The question occurred to me in 1997 as I was preparing an exhibit called A Diary of One's Own, created by the Association pour l'Autobiographie at the Lyon public library (Lejeune and Bogaert). My approach was didactic: I wanted to construct a story where the spectator would follow the different phases in the life of a diary, just as in the good old days, in primary school, they used to show us the workings of the digestive system, beginning with a mouthful of bread. A story, Aristotle will tell you, must have a beginning, a middle, and an end. Here, it needed to follow the diary writing process represented in the exhibit.

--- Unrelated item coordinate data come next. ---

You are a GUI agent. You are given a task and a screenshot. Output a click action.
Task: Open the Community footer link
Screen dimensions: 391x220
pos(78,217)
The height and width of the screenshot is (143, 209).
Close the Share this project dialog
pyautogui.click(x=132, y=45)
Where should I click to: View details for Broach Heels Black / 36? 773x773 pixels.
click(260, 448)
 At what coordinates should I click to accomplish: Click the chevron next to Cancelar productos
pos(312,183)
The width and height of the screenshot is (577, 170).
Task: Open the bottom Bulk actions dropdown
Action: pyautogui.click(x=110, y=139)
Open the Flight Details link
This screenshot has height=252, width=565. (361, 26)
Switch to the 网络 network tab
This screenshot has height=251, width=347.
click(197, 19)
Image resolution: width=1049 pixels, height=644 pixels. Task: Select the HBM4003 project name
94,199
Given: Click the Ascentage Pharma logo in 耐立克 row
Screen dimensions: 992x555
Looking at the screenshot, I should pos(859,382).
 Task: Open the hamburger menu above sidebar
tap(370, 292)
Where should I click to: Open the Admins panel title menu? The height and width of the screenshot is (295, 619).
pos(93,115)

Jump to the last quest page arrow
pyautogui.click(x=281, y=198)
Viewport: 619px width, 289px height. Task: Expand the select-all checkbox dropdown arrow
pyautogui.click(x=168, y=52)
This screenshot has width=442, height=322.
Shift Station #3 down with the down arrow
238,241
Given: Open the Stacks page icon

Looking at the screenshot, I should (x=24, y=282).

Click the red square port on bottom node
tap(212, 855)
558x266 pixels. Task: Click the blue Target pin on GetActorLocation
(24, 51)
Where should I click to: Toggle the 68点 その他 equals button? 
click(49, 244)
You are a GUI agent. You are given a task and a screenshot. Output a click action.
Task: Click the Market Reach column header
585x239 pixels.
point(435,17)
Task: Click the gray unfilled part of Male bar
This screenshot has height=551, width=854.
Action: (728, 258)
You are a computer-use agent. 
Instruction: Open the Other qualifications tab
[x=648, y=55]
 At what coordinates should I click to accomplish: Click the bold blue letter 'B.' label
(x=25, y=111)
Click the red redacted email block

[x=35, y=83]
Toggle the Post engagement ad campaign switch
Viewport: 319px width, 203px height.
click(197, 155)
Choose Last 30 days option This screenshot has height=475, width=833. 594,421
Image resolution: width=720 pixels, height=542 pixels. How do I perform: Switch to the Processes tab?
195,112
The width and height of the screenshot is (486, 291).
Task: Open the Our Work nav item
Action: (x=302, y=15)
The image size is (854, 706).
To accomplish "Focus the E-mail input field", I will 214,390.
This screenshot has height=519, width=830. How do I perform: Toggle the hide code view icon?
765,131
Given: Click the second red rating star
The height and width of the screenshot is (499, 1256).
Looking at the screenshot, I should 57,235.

What Is The End Of A Diary?

The problem arose at three different points in the sequence we were planning for the exhibit.

-- The beginning of a diary is almost always indicated: it is rare to begin one without saying so. In one way or another, you mark off this new territory of writing--with a name, a title, an epigraph, a commitment, a self-presentation. . . . We had plenty of such beginnings, so we wondered if similar rituals existed for ending a diary.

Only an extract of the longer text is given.